A comunicação do subterrâneo começou a ser desenvolvida através do fanzinato persistente até hoje. Com criatividade, inspiração, papel+cola+caneta+tesoura, colagens,textos, xerox, desembolso por amor e vontade – e talvez um certo saudosismo, nostalgia ou um sentimento do tipo – estas publicações não morrem. A perpetuação da circulação zineira faz parte do underground. Não esquecendo que a nossa mídia é a nossa expressão, portanto, zine-se você também!
COMUNICAÇÃO SUBTERRÂNEA, pelo viés da colaboradora Gabriela Cleveston Gelain*.
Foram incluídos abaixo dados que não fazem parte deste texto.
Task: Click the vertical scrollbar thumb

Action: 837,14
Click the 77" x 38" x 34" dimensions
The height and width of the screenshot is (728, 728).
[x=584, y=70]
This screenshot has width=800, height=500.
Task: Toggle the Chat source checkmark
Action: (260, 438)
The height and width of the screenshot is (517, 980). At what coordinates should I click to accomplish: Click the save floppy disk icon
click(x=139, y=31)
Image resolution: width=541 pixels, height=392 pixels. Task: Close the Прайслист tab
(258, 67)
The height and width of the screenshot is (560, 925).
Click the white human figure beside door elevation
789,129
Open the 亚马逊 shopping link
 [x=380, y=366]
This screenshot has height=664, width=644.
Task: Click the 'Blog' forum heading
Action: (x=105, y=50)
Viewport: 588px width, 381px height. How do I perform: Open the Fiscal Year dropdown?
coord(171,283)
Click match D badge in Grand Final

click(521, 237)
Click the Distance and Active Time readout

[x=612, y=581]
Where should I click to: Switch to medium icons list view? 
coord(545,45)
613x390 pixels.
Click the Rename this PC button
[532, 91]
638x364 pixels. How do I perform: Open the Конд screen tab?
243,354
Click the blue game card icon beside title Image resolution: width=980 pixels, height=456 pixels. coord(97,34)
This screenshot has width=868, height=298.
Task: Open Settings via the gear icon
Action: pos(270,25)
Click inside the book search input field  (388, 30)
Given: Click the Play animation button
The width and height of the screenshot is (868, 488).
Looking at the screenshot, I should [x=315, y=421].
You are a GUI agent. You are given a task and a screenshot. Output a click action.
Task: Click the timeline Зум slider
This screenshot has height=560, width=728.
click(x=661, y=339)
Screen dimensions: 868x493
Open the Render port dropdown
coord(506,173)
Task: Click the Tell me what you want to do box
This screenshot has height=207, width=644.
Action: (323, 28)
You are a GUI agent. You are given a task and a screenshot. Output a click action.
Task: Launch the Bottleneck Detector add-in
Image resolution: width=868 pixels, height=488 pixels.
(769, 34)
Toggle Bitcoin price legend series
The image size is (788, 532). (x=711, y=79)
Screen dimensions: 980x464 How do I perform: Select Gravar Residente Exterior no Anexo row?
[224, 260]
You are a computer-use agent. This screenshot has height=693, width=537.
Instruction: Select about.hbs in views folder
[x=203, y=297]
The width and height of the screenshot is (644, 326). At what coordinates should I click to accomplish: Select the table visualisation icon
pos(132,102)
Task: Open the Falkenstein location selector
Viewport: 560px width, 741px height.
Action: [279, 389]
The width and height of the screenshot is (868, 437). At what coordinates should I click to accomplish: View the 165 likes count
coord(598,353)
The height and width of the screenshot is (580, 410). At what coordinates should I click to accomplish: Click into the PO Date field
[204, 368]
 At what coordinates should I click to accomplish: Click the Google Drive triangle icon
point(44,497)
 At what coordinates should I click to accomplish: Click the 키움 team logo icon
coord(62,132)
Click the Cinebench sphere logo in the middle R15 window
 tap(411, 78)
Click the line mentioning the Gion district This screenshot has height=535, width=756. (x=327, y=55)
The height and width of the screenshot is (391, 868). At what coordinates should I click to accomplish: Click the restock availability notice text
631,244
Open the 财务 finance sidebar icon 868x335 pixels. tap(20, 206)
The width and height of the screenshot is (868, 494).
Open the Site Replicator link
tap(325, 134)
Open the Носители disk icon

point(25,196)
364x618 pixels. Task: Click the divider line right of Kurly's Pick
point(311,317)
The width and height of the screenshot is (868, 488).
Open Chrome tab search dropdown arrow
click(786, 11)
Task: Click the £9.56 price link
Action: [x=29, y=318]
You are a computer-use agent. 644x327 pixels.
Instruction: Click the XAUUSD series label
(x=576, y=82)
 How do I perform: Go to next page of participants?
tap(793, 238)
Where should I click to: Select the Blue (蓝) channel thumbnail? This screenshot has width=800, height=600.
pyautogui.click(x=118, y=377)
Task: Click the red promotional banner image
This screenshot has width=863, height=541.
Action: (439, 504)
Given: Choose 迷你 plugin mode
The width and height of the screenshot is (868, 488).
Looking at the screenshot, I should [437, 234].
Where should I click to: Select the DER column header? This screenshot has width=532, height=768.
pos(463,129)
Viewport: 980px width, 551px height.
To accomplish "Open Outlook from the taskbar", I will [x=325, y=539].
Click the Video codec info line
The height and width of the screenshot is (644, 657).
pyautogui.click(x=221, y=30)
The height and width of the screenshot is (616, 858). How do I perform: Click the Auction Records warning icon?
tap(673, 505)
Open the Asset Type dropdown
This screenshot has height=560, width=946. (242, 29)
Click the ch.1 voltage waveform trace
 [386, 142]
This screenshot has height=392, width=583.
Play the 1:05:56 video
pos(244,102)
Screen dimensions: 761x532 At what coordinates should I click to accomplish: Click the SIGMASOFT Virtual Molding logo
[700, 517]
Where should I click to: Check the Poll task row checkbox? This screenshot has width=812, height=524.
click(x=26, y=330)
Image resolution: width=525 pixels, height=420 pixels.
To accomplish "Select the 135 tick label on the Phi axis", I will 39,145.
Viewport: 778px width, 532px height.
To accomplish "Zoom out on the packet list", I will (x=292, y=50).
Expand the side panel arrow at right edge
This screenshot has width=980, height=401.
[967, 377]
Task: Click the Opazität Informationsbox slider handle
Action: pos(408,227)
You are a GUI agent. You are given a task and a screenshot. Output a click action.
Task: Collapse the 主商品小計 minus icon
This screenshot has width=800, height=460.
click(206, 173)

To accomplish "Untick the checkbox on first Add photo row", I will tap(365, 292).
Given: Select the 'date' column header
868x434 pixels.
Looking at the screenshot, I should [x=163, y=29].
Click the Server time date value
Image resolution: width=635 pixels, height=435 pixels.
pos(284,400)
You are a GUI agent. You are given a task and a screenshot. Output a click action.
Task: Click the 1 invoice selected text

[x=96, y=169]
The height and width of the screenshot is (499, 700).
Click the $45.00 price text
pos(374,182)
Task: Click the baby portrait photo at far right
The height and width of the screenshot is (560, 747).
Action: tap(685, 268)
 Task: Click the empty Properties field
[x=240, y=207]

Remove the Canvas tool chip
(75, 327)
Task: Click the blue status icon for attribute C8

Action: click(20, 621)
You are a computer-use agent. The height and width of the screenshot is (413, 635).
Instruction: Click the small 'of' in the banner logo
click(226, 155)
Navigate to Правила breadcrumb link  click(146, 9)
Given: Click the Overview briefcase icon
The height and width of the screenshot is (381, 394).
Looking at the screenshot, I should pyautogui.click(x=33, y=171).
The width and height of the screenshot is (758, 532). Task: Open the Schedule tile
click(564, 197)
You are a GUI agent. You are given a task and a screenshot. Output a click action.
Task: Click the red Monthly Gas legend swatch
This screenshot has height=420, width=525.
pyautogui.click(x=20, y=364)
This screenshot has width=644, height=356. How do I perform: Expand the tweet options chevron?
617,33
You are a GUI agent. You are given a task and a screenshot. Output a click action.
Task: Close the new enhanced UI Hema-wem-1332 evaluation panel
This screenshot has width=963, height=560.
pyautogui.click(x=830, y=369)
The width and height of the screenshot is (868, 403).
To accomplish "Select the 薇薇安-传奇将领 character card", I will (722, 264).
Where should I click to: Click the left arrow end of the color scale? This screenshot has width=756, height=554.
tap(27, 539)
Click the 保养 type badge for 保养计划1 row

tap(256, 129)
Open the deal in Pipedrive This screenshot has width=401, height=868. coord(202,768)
* Gabriela Cleveston Gelain teve o primeiro contato com os zines quando começou a trocar cartas em meados de 2003. Acabou conhecendo um mundo que desafiava a mídia tradicional e passou a fazer/trocar alguns zines desde então. É estudante de jornalismo da UFSM, apresenta o programa de rádio Santa Demo, faz pesquisa em comunicação e tem mania de abrir sempre a caixa de correspondência.